Peptide and protein biologics present oral solid dosage form (OSDF) challenges around processability, stability, and broad dosage range, particularly those that have been dried via spray-drying or lyophilization. Excipient choice is critical to attaining OSDF quality and functionality. For this talk, tablets were produced with lactoferrin as protein API at concentrations ranging from high (45%) to medium (30%) to low (15%). The lactoferrin used in this study was less than 50 microns in particle size and cohesive. Tablets were produced by direct compression (DC) and dry granulation (DG). Formulating with microcrystalline cellulose (MCC) produced tablets with tensile strength and friability ≥1 MPa and ≤0.75% weight loss, respectively.

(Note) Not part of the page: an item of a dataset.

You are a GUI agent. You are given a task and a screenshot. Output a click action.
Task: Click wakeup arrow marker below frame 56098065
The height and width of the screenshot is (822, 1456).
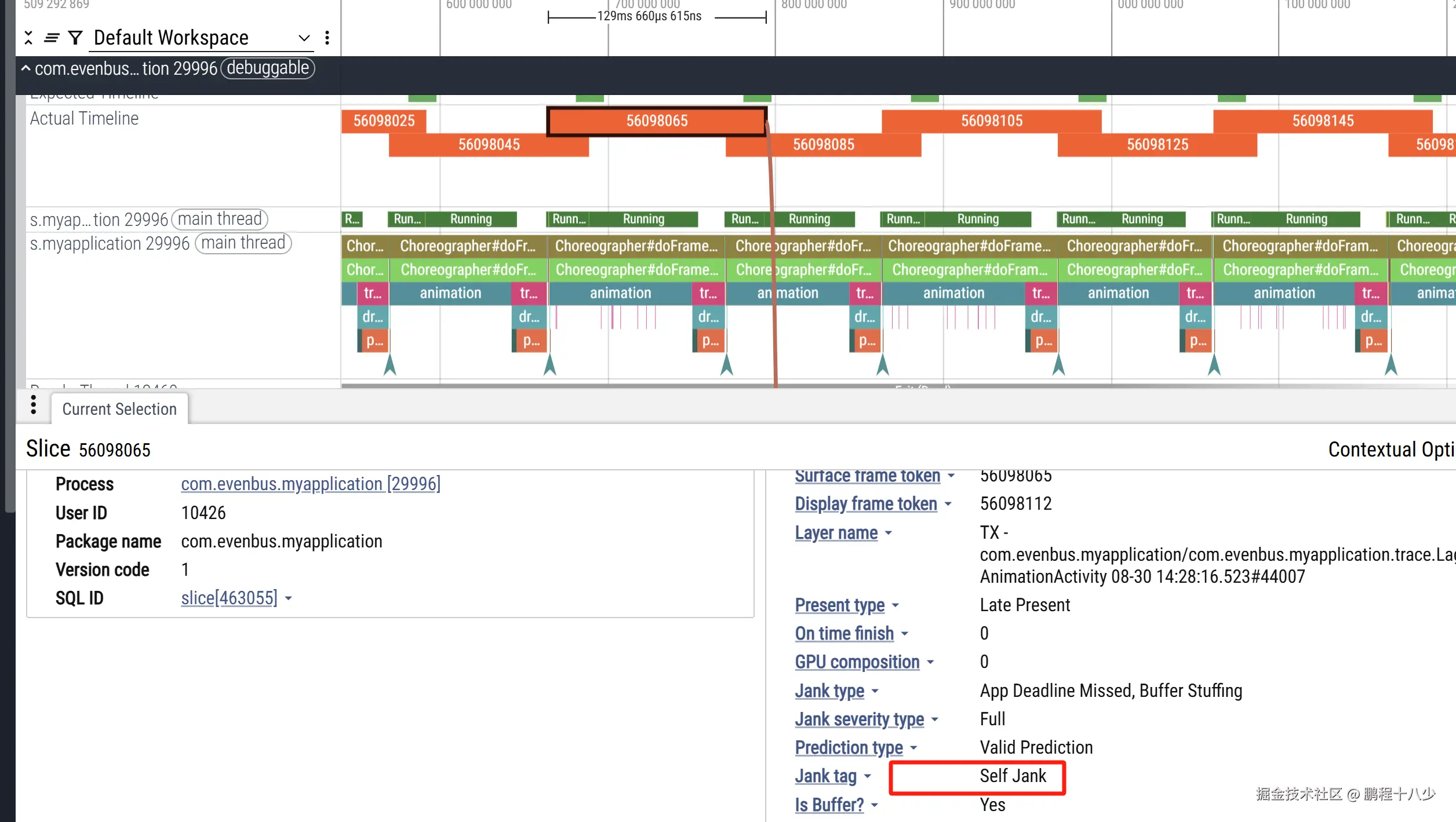tap(550, 364)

Lactoferrin release from tablets containing MCC was sensitive to change in compression force, so tablets containing MCC needed 2.5% croscarmellose to attain consistent release at different compression forces. Formulating with lactose provided consistent release at different compression forces, but friability was ≥0.75-1% weight loss, thus requiring high compression force to attain suitable physical properties. DG slightly reduced tablet strength, but generally provided greater lactoferrin uniformity (% RSD ≤5%). Different modes of release could be attained, depending on excipient selection. No protein-excipient compatibility issues were observed.
Learning Objectives:
Understand challenges related to formulating biomacromolecules, like proteins and peptides, into oral solid dosage forms (OSDFs), such as tablets.
Formulate across a broad range of biologic API concentration using a fine particle size, cohesive protein powder.
Demonstrate impacts of excipient choice and manufacturing process operations on OSDF properties, performance, and stability.